Mauricio Prado Jaimes, sociólogo de la UNAM, señaló que los cultivos transgénicos, promovidos por corporaciones como Monsanto, “generan una dependencia crónica en los agricultores, ya que las semillas modificadas genéticamente no pueden ser reutilizadas para nuevas cosechas, obligando a los productores a comprarlas cada ciclo”. En diálogo con Tiempo Rural, el académico sostuvo que “la agricultura tradicional permite que los campesinos sean autosuficientes y mantengan sus tierras productivas”.
“La introducción del maíz transgénico amenaza la biodiversidad del sistema agrario mexicano”, señaló Jaimes. Uno de estos modelos de cultivo es la milpa, un ecosistema “en el que coexisten el frijol, el chile, la calabaza y los hongos comestibles, y puede correr peligro de desaparecer con el avance de los transgénicos, que requieren un uso intensivo de fertilizantes y agotan los suelos con mayor rapidez”.
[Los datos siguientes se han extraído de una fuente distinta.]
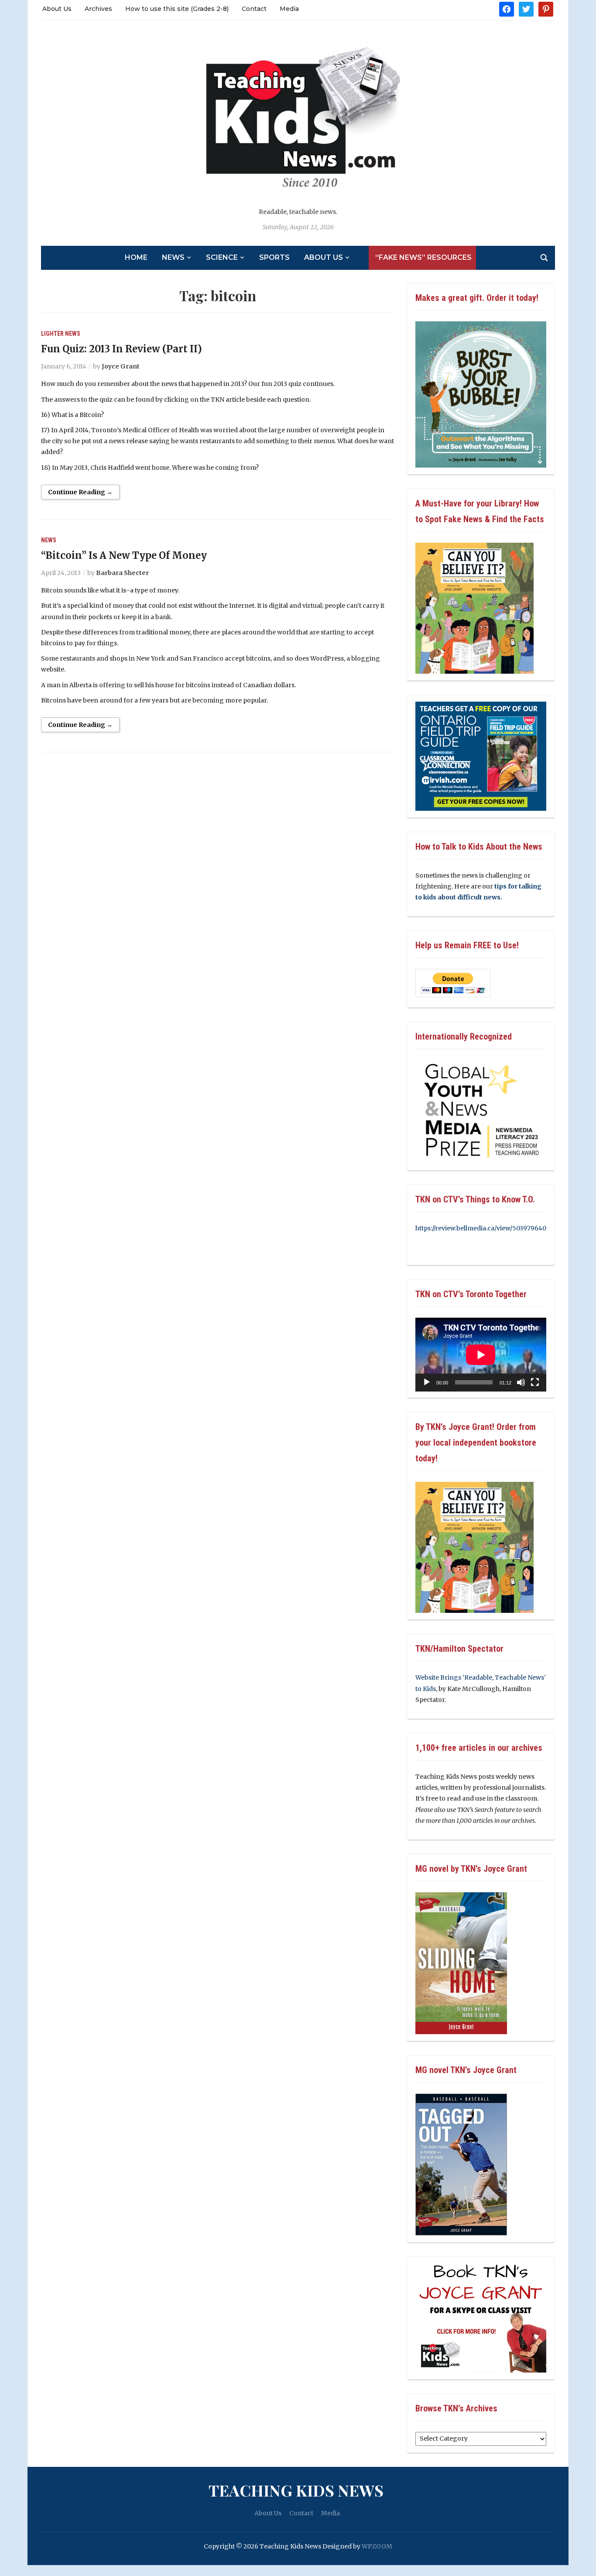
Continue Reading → (80, 492)
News (173, 257)
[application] (480, 1354)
Desde una perspectiva económica y social, Prado Jaime indicó que prohibir el maíz transgénico para consumo humano favorece la competencia justa entre productores nacionales ya que “evita que el campesinado se vea forzado a cambiar sus cultivos por opciones más rentables, pero socialmente perjudiciales, como la producción de drogas”. En México el 78% de pequeños y medianos productores siembran maíz nativo, lo que equivale a unos 2.4 millones de campesinos y campesinas.
En diálogo con Tiempo Rural, Leticia López, integrante de la Asociación Nacional de Empresas Comercializadoras de Productores del Campo (ANEC), expresó que el maíz no solo es un producto clave en la economía mexicana “sino también un símbolo cultural y una garantía de seguridad alimentaria”. Su protección significa “asegurar un alimento nutritivo y accesible para la población, mantener una economía local sostenible y evitar que el campo caiga en el abandono”.
Leticia López analizó el proceso histórico que derivó en la decisión del gobierno de Movimiento de Regeneración Nacional (Morena) de darle rango constitucional a la defensa del maíz mexicano: “El descontento campesino estalló en 2003, cuando productores de todo el país organizaron una masiva protesta en el Zócalo de la Ciudad de México, exigiendo la salida del maíz y el frijol del Tratado de Libre Comercio de América del Norte (TLCAN), ante las graves afectaciones que este acuerdo provocaba en el sector agrícola”.
En 2007, la campaña «Sin maíz no hay país» amplió la lucha, integrando el impacto ambiental y la biodiversidad. La asunción de la presidencia por parte de Andrés Manuel López Obrador en 2018 les permitió a los pequeños y medianos productores impulsar iniciativas contra el agronegocio y los agrotóxicos. En enero de 2024 se prohibió por decreto el uso de glifosato y semillas de maíz transgénico para el consumo humano, un reclamo histórico de organizaciones campesinas e indígenas.
A lo largo de los años, la lucha por el maíz y el frijol demostró ser un símbolo de resistencia ante las políticas neoliberales que afectan al campo y la vida de millones de personas. Lo que comenzó como una protesta campesina se convirtió en un movimiento integral que abarca el medio ambiente, la producción sustentable y el bienestar social. La defensa del maíz sigue siendo un punto central en la agenda de quienes buscan un modelo de desarrollo más equitativo y sostenible para México.
El impacto de esta lucha va más allá de las fronteras mexicanas. La expansión de las transnacionales agroindustriales en Latinoamérica puso en riesgo la producción local en varios países. Monsanto y otras corporaciones modificaron los mercados de alimentos, ofreciendo productos de un supuesto mayor rendimiento pero que comprometieron la independencia de los campesinos y la diversidad en los cultivos. La experiencia mexicana demuestra que es fundamental la articulación de movimientos sociales, universidades, sociedad civil y actores políticos para defender el campo y garantizar la soberanía alimentaria.